## Work request
Copy every line from the records below that holds the word "resolution".

## Material provided
● ● ● ● ● ● ●

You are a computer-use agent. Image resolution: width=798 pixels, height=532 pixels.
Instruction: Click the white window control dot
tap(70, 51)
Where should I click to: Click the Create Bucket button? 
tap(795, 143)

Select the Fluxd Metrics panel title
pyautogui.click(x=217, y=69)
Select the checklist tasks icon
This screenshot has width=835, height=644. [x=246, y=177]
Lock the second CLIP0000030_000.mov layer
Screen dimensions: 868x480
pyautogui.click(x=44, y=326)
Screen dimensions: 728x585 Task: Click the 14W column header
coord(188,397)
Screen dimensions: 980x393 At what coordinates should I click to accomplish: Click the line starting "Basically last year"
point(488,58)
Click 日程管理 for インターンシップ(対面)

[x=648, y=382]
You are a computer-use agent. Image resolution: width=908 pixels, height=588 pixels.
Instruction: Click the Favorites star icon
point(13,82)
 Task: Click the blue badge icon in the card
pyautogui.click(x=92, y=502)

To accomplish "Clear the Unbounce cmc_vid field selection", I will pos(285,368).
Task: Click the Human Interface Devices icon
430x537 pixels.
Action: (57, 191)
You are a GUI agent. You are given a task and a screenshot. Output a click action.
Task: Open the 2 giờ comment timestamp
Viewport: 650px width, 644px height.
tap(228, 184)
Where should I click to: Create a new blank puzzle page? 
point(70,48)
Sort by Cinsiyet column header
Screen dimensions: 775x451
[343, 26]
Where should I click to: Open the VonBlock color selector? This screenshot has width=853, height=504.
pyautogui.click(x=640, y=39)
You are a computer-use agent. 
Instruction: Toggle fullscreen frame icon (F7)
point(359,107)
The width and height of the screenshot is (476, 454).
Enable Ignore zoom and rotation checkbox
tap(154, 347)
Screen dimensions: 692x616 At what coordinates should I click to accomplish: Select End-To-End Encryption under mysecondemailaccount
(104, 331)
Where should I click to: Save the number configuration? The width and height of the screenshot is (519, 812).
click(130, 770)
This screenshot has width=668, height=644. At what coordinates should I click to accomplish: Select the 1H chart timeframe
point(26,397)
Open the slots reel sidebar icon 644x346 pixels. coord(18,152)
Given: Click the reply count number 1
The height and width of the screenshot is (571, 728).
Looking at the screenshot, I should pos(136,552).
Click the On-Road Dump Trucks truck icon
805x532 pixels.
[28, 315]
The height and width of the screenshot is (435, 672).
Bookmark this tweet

● ● ● ● ● ● ●

## Response to the task
You are a computer-use agent. Image resolution: width=798 pixels, height=532 pixels.
You are a computer-use agent. Image resolution: width=908 pixels, height=588 pixels.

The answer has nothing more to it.